Reading time: 10 min Prerequisites: Know what attention is. Vaguely. Survival rate: 100% (the goose is friendly)
The Quest (Why You Should Care)
Transformers have a memory problem.
TRANSFORMER MEMORY:
- remembers EVERYTHING in context
- costs O(n²) to remember
- context window = hard limit
- 1M tokens = 💀 your GPU
RWKV-7 MEMORY:
- fixed-size "notebook"
- costs O(n) to remember
- can process INFINITE tokens
- 1M tokens = same as 1 token
But v7 does something v6 couldn’t:
It can EDIT its notebook. Not just add—CORRECT.
The Hunt Board Notice
QUEST TYPE: CAPTURE - STUDY - IMPLEMENT
"A new beast has emerged from the Eastern servers.
RWKV-7, codename 'Goose'.
Unlike its ancestors (v5, v6), this one carries
a strange power: the Generalized Delta Rule.

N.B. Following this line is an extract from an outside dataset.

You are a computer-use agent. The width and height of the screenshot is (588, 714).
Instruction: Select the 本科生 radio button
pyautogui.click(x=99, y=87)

It can rewrite its own memories mid-inference.
Test-time training. In production.
Capture its essence. Port to Rust."
The v6 Beast: What It Could Do
RWKV-6 MEMORY UPDATE:
notebook = fade_old × old_memory + new_note
That's it. Two operations:
1. Fade what's old
2. Add what's new
Simple. Effective. But LIMITED.
The problem: you can’t FIX a wrong note. Once written, it only fades. Never corrects.
The v7 Beast: The Delta Rule
RWKV-7 MEMORY UPDATE:
notebook = fade_old × old_memory
+ CORRECT(old_memory) ← NEW!
+ new_note
Three operations:
1. Fade what's old
2. CORRECT what was wrong ← THE MAGIC
3. Add what's new
The Math (Scary Rune)
V6 (old):
S_t = w × S_{t-1} + k ⊗ v
V7 (new):
S_t = w × S_{t-1} + S_{t-1} × α × β^T + k ⊗ v
^^^^^^^^^^^^^^^^^^^^
THE DELTA RULE TERM
That middle term is doing gradient descent on the memory itself.
Tamed Version
What Each Term Does
w × S_{t-1}
→ "fade the old stuff"
→ decay between 0.545 and 1.0
→ gentle forgetting
S_{t-1} × α × β^T
→ "correct the old stuff"
→ α = what to look for (negative normalized key)
→ β = what to write back (key × learning rate)
→ this IS gradient descent!
k ⊗ v
→ "add new stuff"
→ outer product of key and value
→ standard attention write
The Gradient Descent Insight
Here’s the wild part:
The delta rule term is literally:
state = state + learning_rate × gradient
Where:
- gradient = how wrong is the current prediction?
- learning_rate = how much to fix it?
THE MODEL IS TRAINING ITSELF DURING INFERENCE.
This is why RWKV-7 can:
- Track state (counting, position)
- Learn patterns on the fly
- Recognize ALL regular languages (provably!)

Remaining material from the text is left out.